Monday, November 5, 2007

Adrian Peterson: The Next Big Thing?

Sometime during his record breaking demolition of the Sand Diego defense, Adrian Peterson had to know that he was doing something special. If he did, you wouldn't know it, because this guy is simply a class act. Peterson is modest and soft-spoken, but it's his confidence that sets him apart from most running backs in the NFL. He expects to get nearly 300 yards a game, but doesn't boast when he achieves it. He compliments his offensive line, a savvy move for any young running back. He is the anti-Larry Johnson, the anti-Tiki Barber and even the anti-LaDainian Tomlinson. Right now, he is the best football player in the league.

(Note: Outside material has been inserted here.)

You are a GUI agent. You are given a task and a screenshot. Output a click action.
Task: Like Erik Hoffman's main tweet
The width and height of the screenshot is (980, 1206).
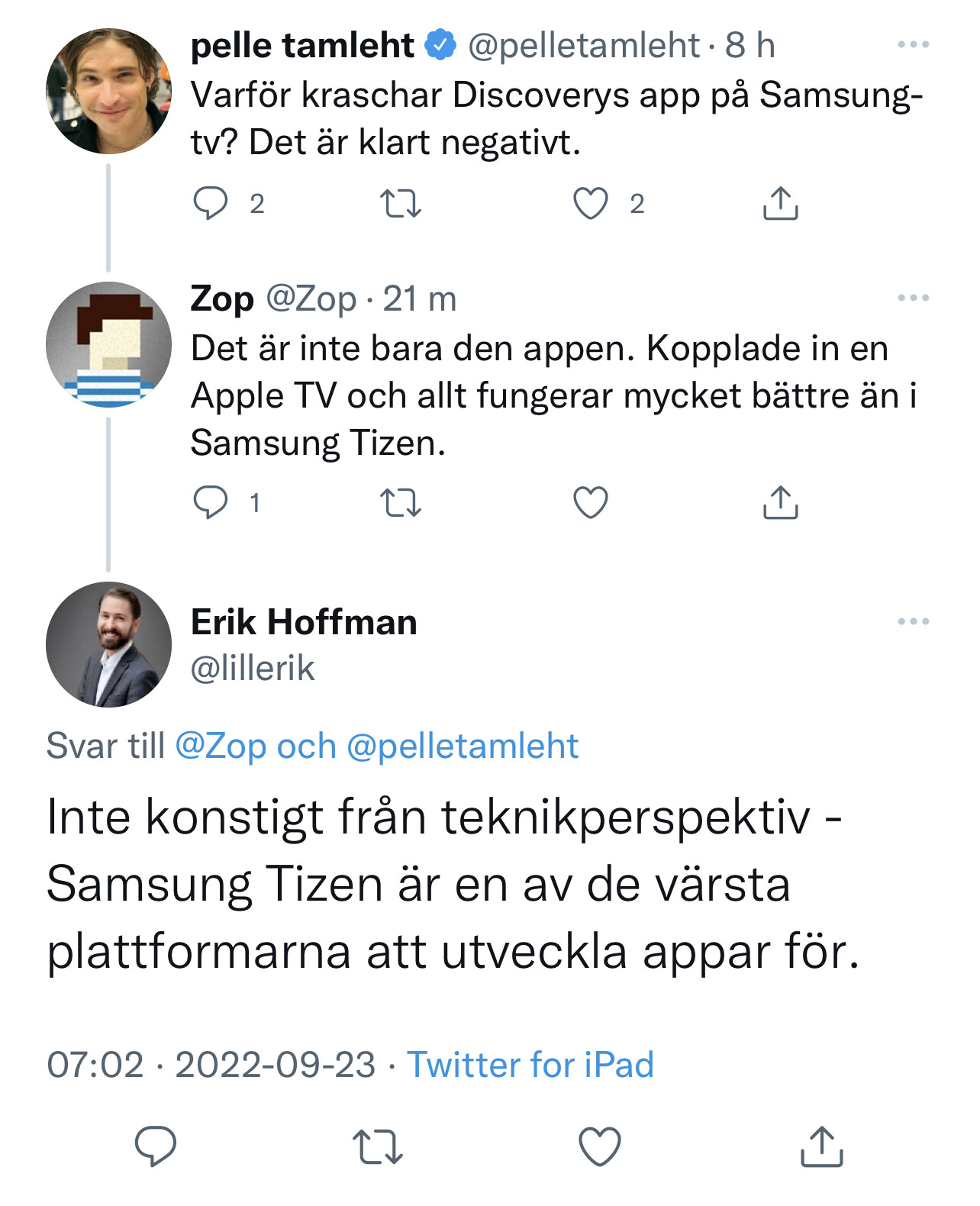click(599, 1146)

It was obvious from the start that Peterson, nicknamed A.D. for "all day", was a step above the rest. Setting the NCAA freshman rushing record with 1,925 yards, he would've come straight out of his sophomore year if it weren't for one thing: injury. But he made it to the pros, where he's lighting up defenses in a way most current players have never seen. With Minnesota's horrid passing offense, Peterson is doing all of this with 8 or 9 defenders in the box. Everybody knows he is getting the ball, and there is nothing they can do about it.

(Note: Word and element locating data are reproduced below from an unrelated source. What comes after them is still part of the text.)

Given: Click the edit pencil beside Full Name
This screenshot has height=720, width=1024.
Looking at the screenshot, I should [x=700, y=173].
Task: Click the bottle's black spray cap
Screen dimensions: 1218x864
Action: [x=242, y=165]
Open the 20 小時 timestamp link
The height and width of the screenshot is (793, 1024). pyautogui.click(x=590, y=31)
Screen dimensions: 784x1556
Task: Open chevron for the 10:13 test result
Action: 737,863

I was a little skeptical of Peterson at first, having read articles early in the season that he was showing up to watch game film with hangovers. He seemed like just another young superstar who would flame out due to his own celebrity. But man, he has really come on. And it is obvious to me that his early season woes straightened him out. He's wearing suits during post game press conferences. He acts as if rushing for 300 yards is simply his job. The Oklahoma in him is definitely showing.

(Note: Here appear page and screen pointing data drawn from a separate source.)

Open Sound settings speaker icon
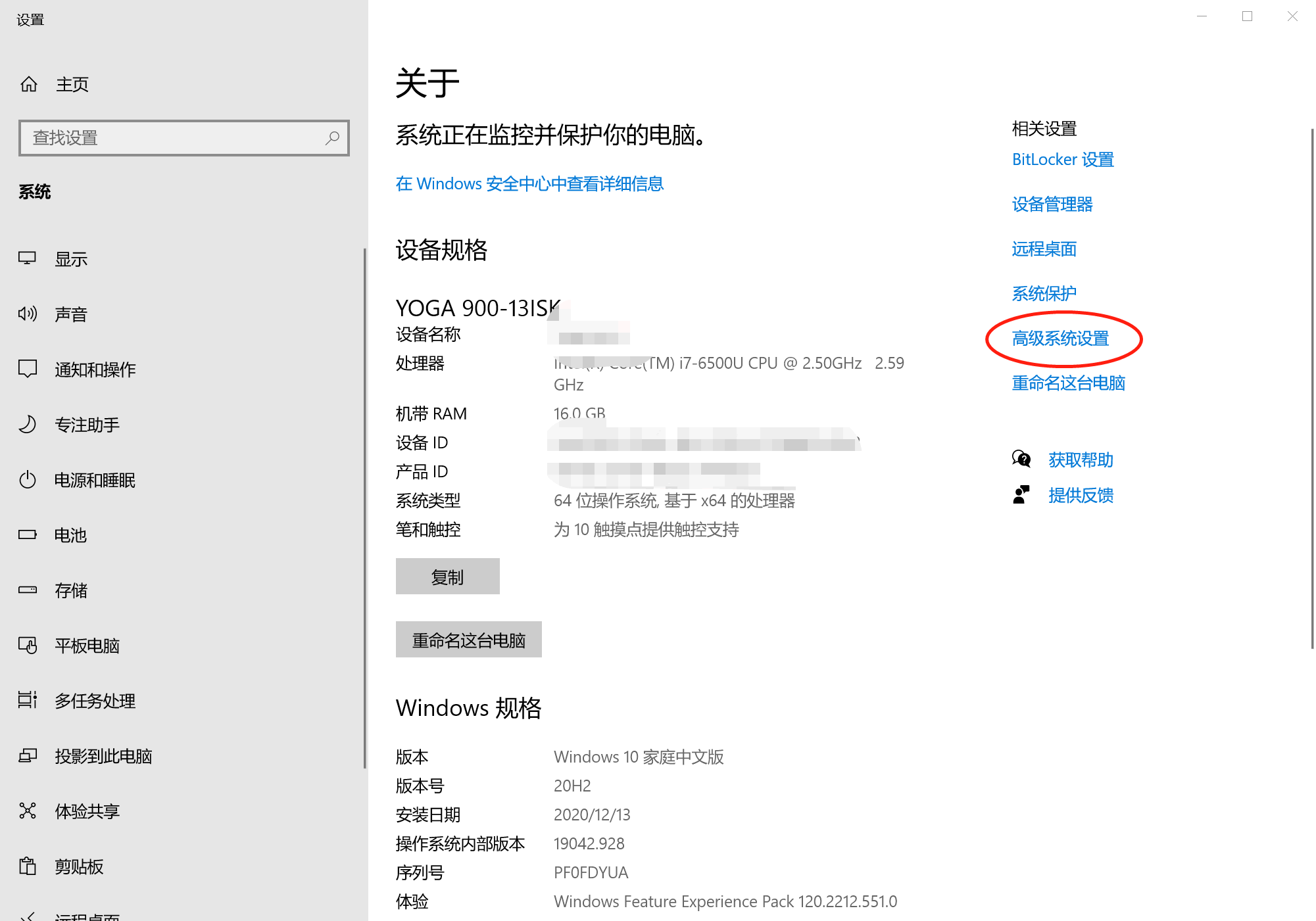The height and width of the screenshot is (921, 1316). 27,314
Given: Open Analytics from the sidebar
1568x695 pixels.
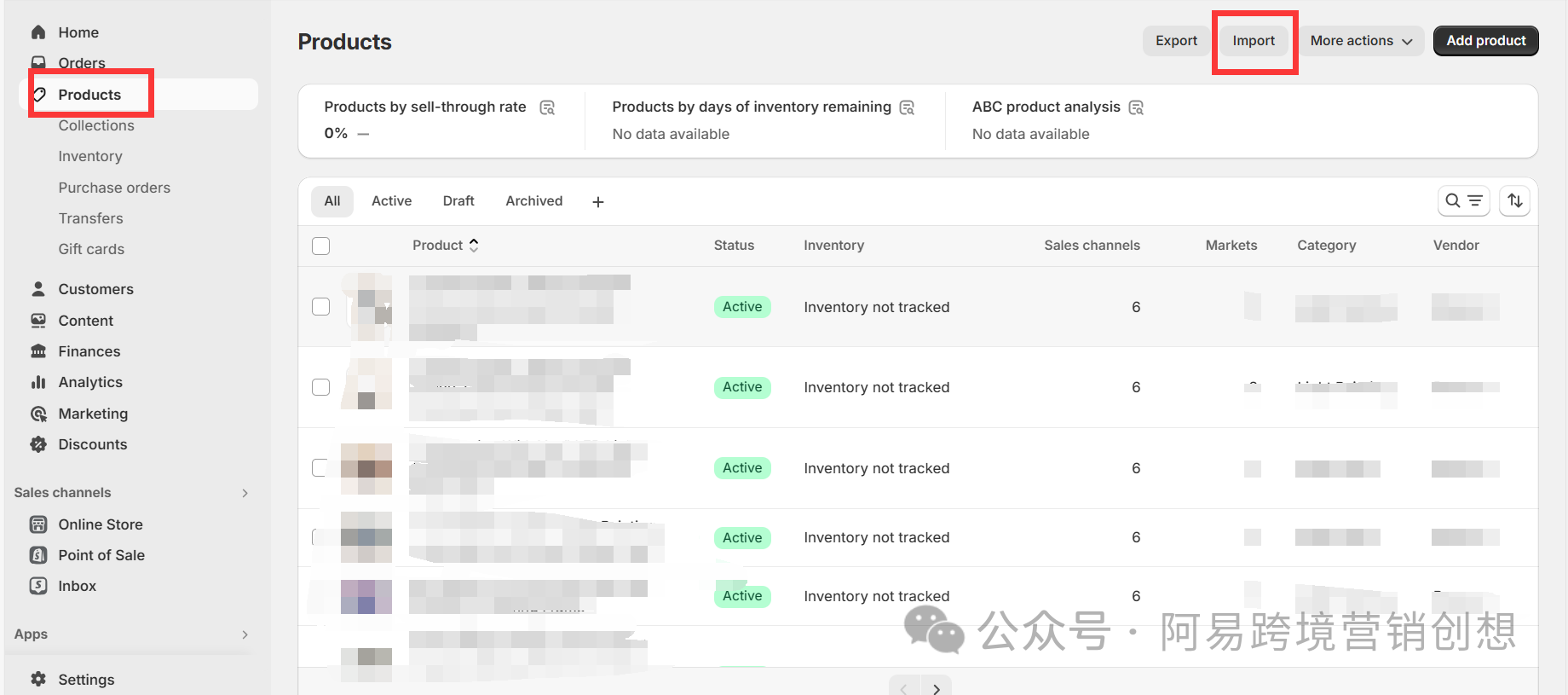Looking at the screenshot, I should click(90, 382).
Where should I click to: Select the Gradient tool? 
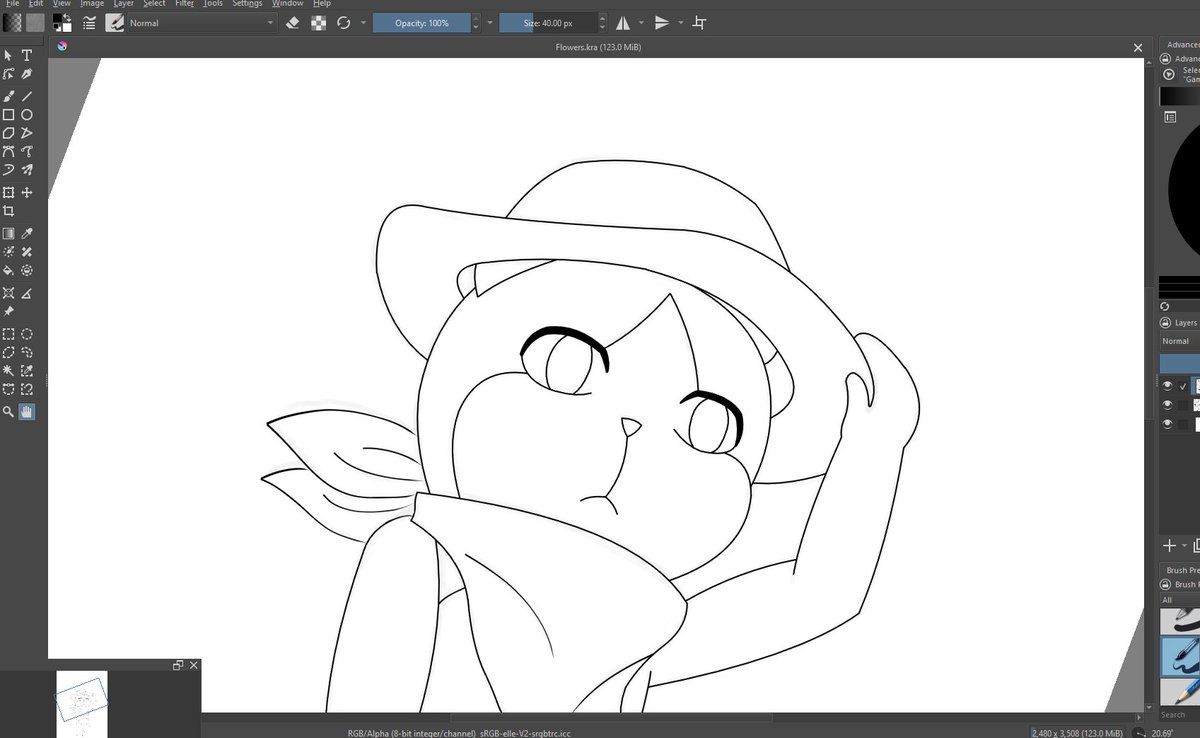click(x=8, y=232)
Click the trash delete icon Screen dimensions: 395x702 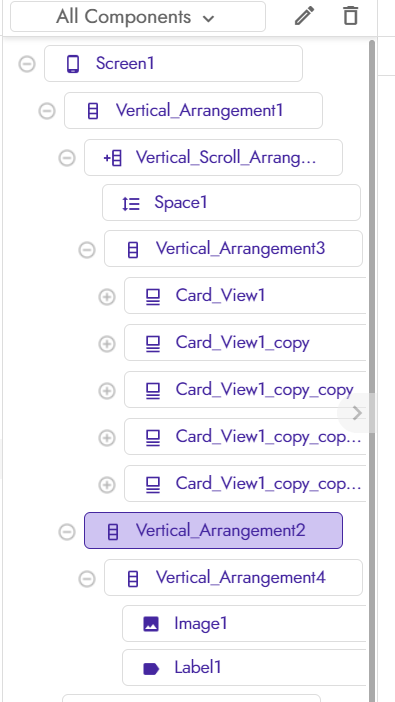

The more accomplished and celebrated backs in this league need to take a hint from Adrian Peterson. He plays ball, shuts his mouth and goes home. That's the way it's supposed be. No holding out for a bigger contract (Johnson), no throwing your team under the bus (Barber) and no whining (Tomlinson). This 22 year old kid is more mature and has more class in his little finger than most of the star running backs in the NFL combined. Plus, he has more talent. When those other three players have bad games, they question the play calling. When Peterson has a bad game, he rushes for 296 yards. That's how it's done, folks. Let's just hope that Peterson doesn't get bit by the injury bug, or whatever plague of attitude that has washed over the league.